* **Passage for review**:
The school district is working to reach out to students and families who may be having trouble adjusting to virtual learning.

DUNCANVILLE, Texas — It is just a few weeks into the second half of what’s being described as a challenging school year.

"It has been very interesting trying to navigate some of the challenges,” said Dr. Marc Smith, superintendent of Duncanville Independent School District.

School administrators are exploring ways to be creative in reconnecting with some students during this pandemic.

"We worked with our principals to be able to identify students who had a large number of absences and who were failing multiple courses,” said Smith.

Data shows some students are still having trouble adjusting to a virtual learning environment. Some students are not staying as engaged as schools would like.

”It could be that they don’t have the technology. It could be that they don’t have the connectivity, or it could be that they’ve just checked out because they’re struggling academically, trying to keep up with their classes virtually,” said Smith.

Duncanville ISD is focused on doing something about the challenge.

Beginning Saturday, Jan. 23 volunteers with the school district will be visiting the homes of about 100 students. They’ll be checking in with families.

* **Extracted material**:
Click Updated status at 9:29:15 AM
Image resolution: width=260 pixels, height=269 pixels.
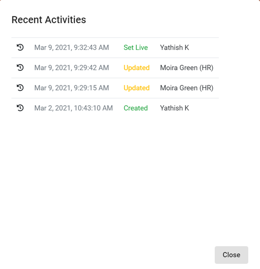pos(136,88)
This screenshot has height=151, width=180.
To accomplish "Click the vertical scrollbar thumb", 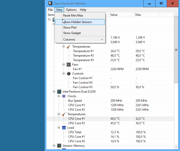I will pyautogui.click(x=176, y=50).

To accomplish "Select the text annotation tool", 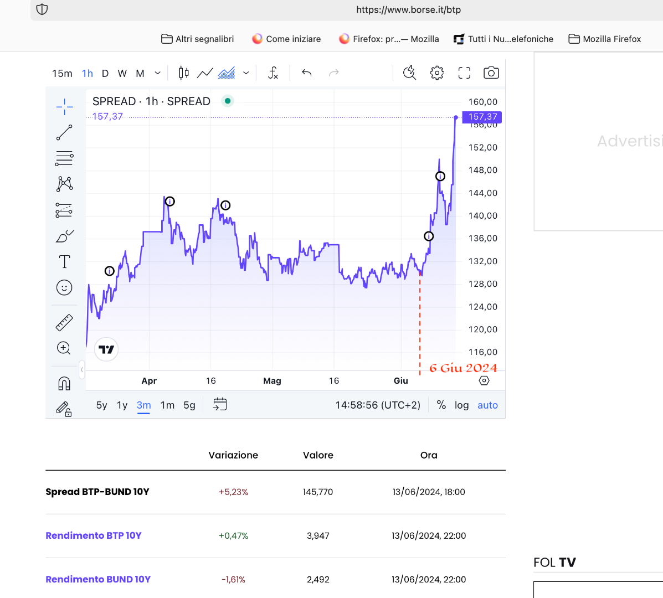I will point(64,261).
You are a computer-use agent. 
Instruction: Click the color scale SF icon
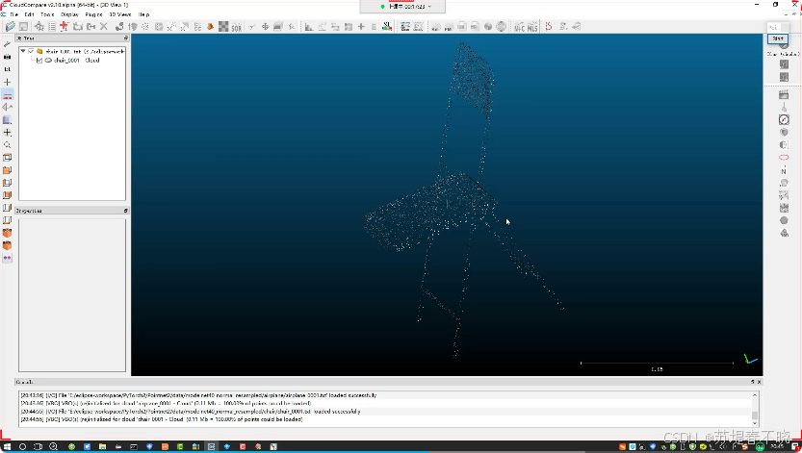(x=387, y=27)
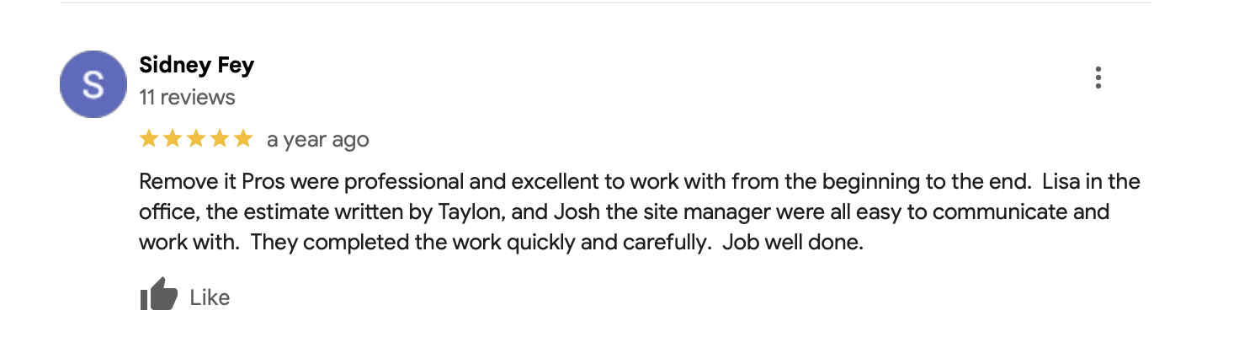The width and height of the screenshot is (1239, 337).
Task: Open Sidney Fey's reviewer profile name
Action: (197, 66)
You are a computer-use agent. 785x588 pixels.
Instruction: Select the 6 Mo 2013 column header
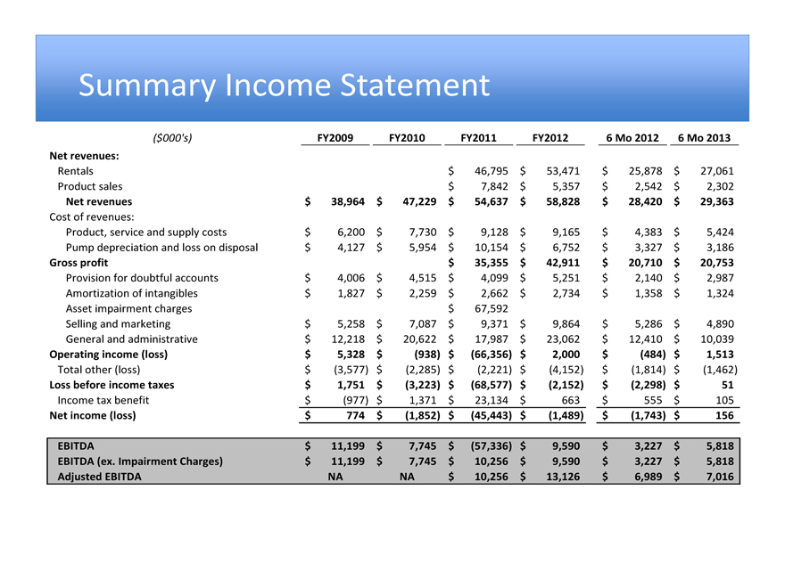[704, 138]
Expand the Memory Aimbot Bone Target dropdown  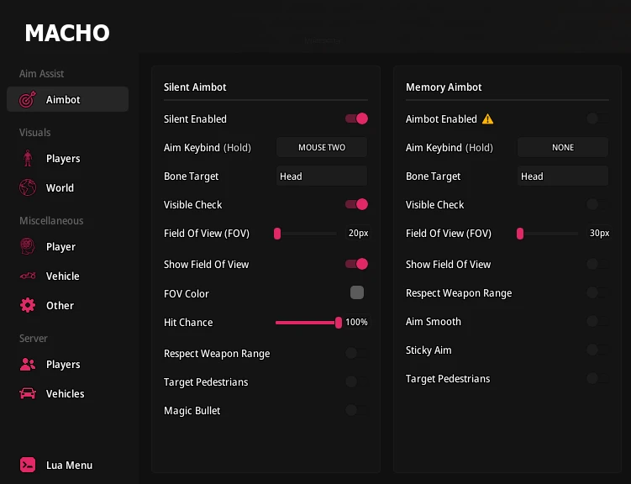click(x=563, y=176)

* **Task requirements**:
1: Retype the part of the Duncanville school article starting at "DUNCANVILLE, Texas —" and ending at "schools would like.".
2: According to the Duncanville school article, about how many students will have their homes visited by district volunteers?
Rely only on the Duncanville school article for what follows.

* **Exercise answers**:
1:
DUNCANVILLE, Texas — It is just a few weeks into the second half of what’s being described as a challenging school year.

"It has been very interesting trying to navigate some of the challenges,” said Dr. Marc Smith, superintendent of Duncanville Independent School District.

School administrators are exploring ways to be creative in reconnecting with some students during this pandemic.

"We worked with our principals to be able to identify students who had a large number of absences and who were failing multiple courses,” said Smith.

Data shows some students are still having trouble adjusting to a virtual learning environment. Some students are not staying as engaged as schools would like.

2: About 100 students.